[TASK ITEM]
Retype every entry below exactly as it stands.

---- RECORD EXTRACTS

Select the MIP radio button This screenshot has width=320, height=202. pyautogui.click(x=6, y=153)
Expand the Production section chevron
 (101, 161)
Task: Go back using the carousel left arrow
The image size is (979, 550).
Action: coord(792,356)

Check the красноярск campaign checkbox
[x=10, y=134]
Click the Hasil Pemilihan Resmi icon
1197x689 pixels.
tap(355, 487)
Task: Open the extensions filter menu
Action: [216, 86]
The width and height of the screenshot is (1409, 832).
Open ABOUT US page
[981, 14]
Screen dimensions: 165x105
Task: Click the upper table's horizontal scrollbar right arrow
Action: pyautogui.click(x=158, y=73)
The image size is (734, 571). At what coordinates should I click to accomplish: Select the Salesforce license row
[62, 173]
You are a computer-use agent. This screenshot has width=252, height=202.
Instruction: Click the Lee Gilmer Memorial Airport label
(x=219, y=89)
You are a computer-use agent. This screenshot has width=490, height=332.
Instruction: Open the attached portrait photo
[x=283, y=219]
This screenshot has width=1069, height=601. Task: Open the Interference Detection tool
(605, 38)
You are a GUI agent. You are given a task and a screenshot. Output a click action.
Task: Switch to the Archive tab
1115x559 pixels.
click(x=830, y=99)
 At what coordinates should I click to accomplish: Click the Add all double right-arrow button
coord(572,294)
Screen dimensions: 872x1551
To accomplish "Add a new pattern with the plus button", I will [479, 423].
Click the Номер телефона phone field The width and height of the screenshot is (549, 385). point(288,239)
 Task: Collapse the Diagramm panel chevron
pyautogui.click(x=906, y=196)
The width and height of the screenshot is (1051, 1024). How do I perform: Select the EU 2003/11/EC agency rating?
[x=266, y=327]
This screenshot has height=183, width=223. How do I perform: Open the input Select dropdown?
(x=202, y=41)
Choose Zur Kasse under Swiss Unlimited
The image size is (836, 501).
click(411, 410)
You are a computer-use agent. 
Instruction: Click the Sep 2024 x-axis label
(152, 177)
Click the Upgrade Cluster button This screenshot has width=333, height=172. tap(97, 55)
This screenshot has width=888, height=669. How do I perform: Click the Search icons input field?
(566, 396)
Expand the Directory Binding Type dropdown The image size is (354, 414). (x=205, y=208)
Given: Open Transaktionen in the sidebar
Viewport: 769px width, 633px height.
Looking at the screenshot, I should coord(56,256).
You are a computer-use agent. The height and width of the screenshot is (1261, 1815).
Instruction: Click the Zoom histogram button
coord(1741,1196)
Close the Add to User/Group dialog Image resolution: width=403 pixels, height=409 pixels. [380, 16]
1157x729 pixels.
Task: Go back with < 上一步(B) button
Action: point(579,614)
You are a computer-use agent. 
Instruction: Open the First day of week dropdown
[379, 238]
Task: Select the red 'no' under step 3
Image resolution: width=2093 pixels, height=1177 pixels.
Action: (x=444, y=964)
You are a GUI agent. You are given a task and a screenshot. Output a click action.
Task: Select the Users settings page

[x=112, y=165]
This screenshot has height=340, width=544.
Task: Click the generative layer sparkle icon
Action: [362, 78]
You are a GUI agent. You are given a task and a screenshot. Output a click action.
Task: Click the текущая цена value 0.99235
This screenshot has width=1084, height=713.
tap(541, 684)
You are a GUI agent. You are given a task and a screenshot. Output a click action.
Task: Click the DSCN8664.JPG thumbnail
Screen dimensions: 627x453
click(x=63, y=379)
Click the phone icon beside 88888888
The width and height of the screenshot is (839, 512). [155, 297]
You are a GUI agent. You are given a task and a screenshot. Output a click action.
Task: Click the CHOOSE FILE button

--------

[TASK OUTPUT]
Select the MIP radio button This screenshot has width=320, height=202. pyautogui.click(x=6, y=153)
Expand the Production section chevron
 (101, 161)
Task: Go back using the carousel left arrow
The image size is (979, 550).
Action: coord(792,356)

Check the красноярск campaign checkbox
[x=10, y=134]
Click the Hasil Pemilihan Resmi icon
1197x689 pixels.
tap(355, 487)
Task: Open the extensions filter menu
Action: [216, 86]
The width and height of the screenshot is (1409, 832).
Open ABOUT US page
[981, 14]
Screen dimensions: 165x105
Task: Click the upper table's horizontal scrollbar right arrow
Action: pyautogui.click(x=158, y=73)
The image size is (734, 571). At what coordinates should I click to accomplish: Select the Salesforce license row
[62, 173]
You are a computer-use agent. This screenshot has width=252, height=202.
Instruction: Click the Lee Gilmer Memorial Airport label
(x=219, y=89)
You are a computer-use agent. This screenshot has width=490, height=332.
Instruction: Open the attached portrait photo
[x=283, y=219]
This screenshot has width=1069, height=601. Task: Open the Interference Detection tool
(605, 38)
You are a GUI agent. You are given a task and a screenshot. Output a click action.
Task: Switch to the Archive tab
1115x559 pixels.
click(x=830, y=99)
 At what coordinates should I click to accomplish: Click the Add all double right-arrow button
coord(572,294)
Screen dimensions: 872x1551
To accomplish "Add a new pattern with the plus button", I will [479, 423].
Click the Номер телефона phone field The width and height of the screenshot is (549, 385). point(288,239)
 Task: Collapse the Diagramm panel chevron
pyautogui.click(x=906, y=196)
The width and height of the screenshot is (1051, 1024). How do I perform: Select the EU 2003/11/EC agency rating?
[x=266, y=327]
This screenshot has height=183, width=223. How do I perform: Open the input Select dropdown?
(x=202, y=41)
Choose Zur Kasse under Swiss Unlimited
The image size is (836, 501).
click(411, 410)
You are a computer-use agent. 
Instruction: Click the Sep 2024 x-axis label
(152, 177)
Click the Upgrade Cluster button This screenshot has width=333, height=172. tap(97, 55)
This screenshot has width=888, height=669. How do I perform: Click the Search icons input field?
(566, 396)
Expand the Directory Binding Type dropdown The image size is (354, 414). (x=205, y=208)
Given: Open Transaktionen in the sidebar
Viewport: 769px width, 633px height.
Looking at the screenshot, I should coord(56,256).
You are a computer-use agent. The height and width of the screenshot is (1261, 1815).
Instruction: Click the Zoom histogram button
coord(1741,1196)
Close the Add to User/Group dialog Image resolution: width=403 pixels, height=409 pixels. [380, 16]
1157x729 pixels.
Task: Go back with < 上一步(B) button
Action: point(579,614)
You are a computer-use agent. 
Instruction: Open the First day of week dropdown
[379, 238]
Task: Select the red 'no' under step 3
Image resolution: width=2093 pixels, height=1177 pixels.
Action: (x=444, y=964)
You are a GUI agent. You are given a task and a screenshot. Output a click action.
Task: Select the Users settings page

[x=112, y=165]
This screenshot has height=340, width=544.
Task: Click the generative layer sparkle icon
Action: [362, 78]
You are a GUI agent. You are given a task and a screenshot. Output a click action.
Task: Click the текущая цена value 0.99235
This screenshot has width=1084, height=713.
tap(541, 684)
You are a GUI agent. You are given a task and a screenshot. Output a click action.
Task: Click the DSCN8664.JPG thumbnail
Screen dimensions: 627x453
click(x=63, y=379)
Click the phone icon beside 88888888
The width and height of the screenshot is (839, 512). [155, 297]
You are a GUI agent. You are given a task and a screenshot. Output a click action.
Task: Click the CHOOSE FILE button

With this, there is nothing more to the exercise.